I couldn't tell how often this happens in "the real world", but it seems
very plausible. In the end, some of said allocators should probably be
written in the first place so that the tedium of such deep unwindings on
error paths can be avoided. Thanks for bringing this up.

lacos
From: Rainer Weikusat on
sfuerst <svfuerst(a)gmail.com> writes:

[...]

> If you have a wide size-range, then you should know that writing a
> general purpose allocator isn't a 200 line job. To get something
> better than the above allocators will probably require a few
> thousand lines or more.

This should have been "implementing the malloc interface such that the
implementation performs reasonably well for the usual benchmark
cases isn't a 200 line job". Although it actually even might be: The
Linux-kernel uses a power-of-two-freelist allocator based on the
object caching allocator it also uses. And 'if it is good enough for
Linux, it will be good enough for $my_application' is usually a
sensible proposition. But it is really much better to not try to do
this to begin with. And for this case, a 'general purpose allocator'
which basically avoids external fragmentation and whose allocation and
deallocation operations are guaranteed to be fast and complete in
constant time can be implemented in less than 200 lines of code[*],
provided that scalability regarding concurrent allocations/
deallocations from multiple threads is not a priority concern.

But 'general purpose memory allocation' is actually a complicated
approach to problems which can often be solved in a much simpler
way[**]: Nowadays, computers don't have small amounts of RAM anymore
and reusing an area of already allocated space for different purposes
within a single program isn't really necessary. For instance, another
approach is to get a 'large' block of memory from the kernel and use
that to satisfy allocation requests for 'small structures' from many
subsystems which all cache their allocated structures internally and
reuse them before allocating new structures. Especially in a program
which isn't supposed to ever stop, every situation which did occur in
the past will happen again in future and this implies that letting go
of memory which has been allocated for a specific purpose just means
'running the risk that it won't be available next time'.

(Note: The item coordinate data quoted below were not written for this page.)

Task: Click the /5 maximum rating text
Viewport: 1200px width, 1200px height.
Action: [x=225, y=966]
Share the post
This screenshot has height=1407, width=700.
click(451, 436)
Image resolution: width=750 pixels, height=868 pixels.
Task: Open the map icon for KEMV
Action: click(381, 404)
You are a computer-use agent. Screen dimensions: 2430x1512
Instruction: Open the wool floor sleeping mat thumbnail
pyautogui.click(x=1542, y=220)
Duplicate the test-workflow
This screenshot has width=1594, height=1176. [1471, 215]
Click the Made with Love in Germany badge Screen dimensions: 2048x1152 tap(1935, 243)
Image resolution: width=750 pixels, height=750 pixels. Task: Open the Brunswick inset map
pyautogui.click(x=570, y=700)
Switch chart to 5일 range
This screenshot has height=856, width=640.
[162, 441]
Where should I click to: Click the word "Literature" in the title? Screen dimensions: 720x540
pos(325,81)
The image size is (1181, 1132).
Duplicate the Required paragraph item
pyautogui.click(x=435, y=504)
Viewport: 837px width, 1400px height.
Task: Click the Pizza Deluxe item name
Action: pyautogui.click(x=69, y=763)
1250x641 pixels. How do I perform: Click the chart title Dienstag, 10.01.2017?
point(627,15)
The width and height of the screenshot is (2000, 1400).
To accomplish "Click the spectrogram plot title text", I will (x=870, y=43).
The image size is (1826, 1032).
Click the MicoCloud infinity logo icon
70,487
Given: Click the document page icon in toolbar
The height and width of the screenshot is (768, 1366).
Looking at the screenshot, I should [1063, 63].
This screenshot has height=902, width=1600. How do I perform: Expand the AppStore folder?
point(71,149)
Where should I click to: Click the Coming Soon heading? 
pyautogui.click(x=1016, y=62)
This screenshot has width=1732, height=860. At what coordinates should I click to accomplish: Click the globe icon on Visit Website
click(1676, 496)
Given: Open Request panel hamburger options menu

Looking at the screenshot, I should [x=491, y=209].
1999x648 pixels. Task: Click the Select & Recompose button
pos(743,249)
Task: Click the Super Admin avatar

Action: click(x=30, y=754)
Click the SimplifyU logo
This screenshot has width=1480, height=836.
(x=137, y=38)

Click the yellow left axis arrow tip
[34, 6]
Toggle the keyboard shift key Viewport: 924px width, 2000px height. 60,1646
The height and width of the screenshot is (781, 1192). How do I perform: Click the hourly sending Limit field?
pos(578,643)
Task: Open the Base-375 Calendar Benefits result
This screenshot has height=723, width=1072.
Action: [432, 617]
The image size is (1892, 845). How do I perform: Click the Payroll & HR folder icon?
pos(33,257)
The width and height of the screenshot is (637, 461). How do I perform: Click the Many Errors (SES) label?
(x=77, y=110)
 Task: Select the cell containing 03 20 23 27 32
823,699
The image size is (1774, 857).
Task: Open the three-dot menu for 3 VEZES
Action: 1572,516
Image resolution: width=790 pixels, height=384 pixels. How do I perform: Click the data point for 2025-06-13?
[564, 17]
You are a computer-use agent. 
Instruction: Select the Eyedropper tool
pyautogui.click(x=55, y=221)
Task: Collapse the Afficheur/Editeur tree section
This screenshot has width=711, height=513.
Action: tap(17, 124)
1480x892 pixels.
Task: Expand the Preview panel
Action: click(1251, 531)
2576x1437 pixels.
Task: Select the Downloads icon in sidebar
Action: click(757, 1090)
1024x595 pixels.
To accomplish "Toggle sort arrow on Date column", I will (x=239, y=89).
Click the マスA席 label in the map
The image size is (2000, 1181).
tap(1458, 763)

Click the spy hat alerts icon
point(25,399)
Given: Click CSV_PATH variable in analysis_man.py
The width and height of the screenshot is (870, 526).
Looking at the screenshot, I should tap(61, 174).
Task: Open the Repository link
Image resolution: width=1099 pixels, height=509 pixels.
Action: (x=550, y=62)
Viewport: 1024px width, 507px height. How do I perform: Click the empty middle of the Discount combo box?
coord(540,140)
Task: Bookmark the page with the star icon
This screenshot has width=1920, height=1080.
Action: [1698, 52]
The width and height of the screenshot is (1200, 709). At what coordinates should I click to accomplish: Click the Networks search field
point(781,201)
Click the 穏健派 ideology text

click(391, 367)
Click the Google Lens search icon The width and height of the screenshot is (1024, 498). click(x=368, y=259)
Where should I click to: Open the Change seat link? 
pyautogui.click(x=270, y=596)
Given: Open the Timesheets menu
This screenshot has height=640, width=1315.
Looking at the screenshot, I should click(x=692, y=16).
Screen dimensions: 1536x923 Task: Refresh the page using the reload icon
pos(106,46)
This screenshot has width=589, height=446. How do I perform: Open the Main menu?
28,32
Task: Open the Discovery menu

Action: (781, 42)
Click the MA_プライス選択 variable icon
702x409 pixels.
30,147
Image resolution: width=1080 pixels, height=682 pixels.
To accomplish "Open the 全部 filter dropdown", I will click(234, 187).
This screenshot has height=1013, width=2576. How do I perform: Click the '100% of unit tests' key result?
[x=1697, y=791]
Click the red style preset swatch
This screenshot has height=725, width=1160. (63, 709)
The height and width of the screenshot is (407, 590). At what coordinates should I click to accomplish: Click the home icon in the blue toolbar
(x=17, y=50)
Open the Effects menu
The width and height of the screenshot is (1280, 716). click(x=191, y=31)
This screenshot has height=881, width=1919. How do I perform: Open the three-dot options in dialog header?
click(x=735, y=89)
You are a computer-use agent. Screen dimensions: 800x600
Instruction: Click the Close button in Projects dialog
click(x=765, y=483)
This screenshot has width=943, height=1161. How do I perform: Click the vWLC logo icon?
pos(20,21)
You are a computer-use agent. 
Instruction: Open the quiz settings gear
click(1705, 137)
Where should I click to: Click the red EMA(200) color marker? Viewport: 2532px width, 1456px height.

[*] Known to be good enough for the needs of a content-filtering
policy enforcing HTTP proxy serving up to 40 concurrent users while
running on a 200Mhz ARM-based appliance w/ 64M of RAM.

[**] Ever wondered why only software is always suposed to be 'general
purpose' while all other kinds of devices are usually intended to
be good at fulfilling a specific purpose? Assuming that 'general
purpose' is something to always strive for, why are there no general
purpose devices combining the functionality of a coffee maker, a
lawnmover, a washing machine, a mixer, a sports car and a truck in
one? Could it be that the idea is really just completely braindead?